> [DATA]:
^^^^

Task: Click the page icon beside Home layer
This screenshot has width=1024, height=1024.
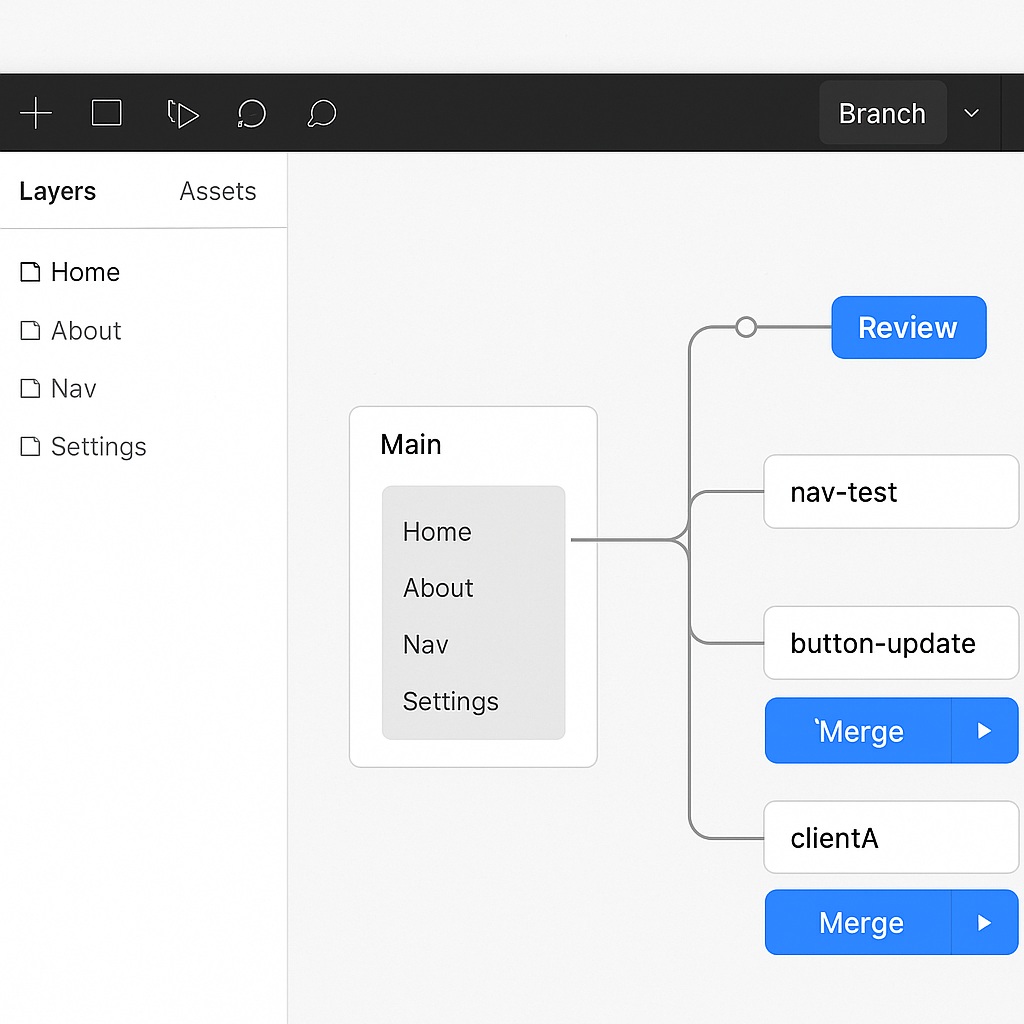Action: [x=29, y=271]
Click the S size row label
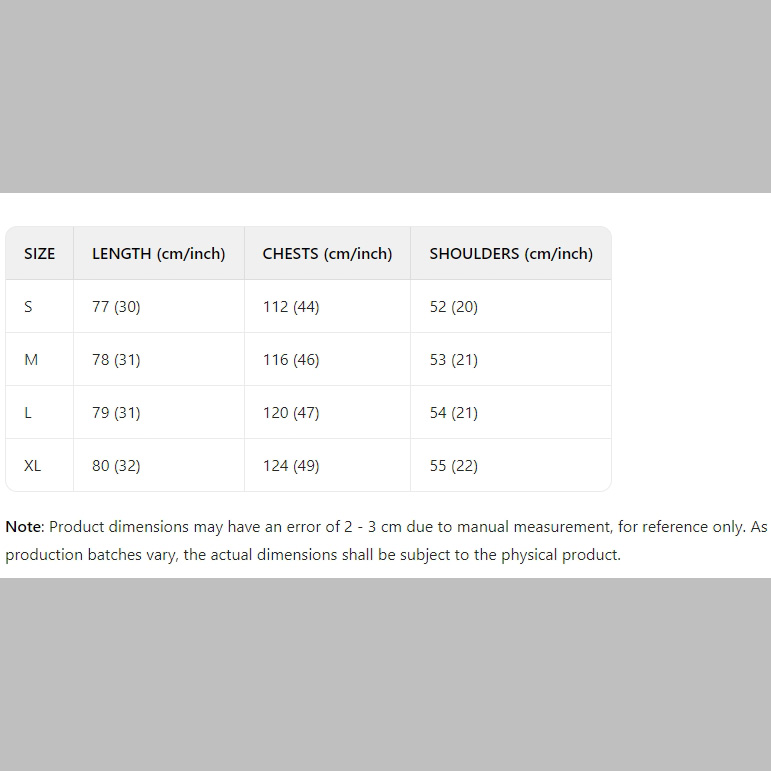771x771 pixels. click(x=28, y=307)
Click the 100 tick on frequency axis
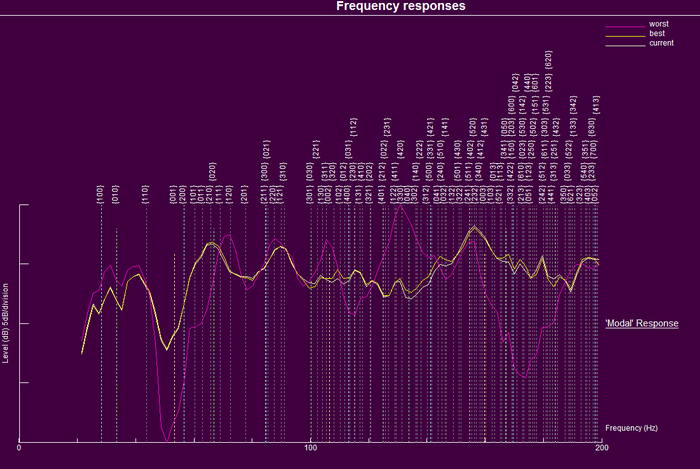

^^^^

> [WHAT TO WORK ON]:
Give the entries above again exactly, minus their pictures.

> [TASK ANSWER]:
Task: Click the page icon beside Home layer
This screenshot has width=1024, height=1024.
Action: [x=29, y=271]
Click the S size row label
771x771 pixels. click(x=28, y=307)
Click the 100 tick on frequency axis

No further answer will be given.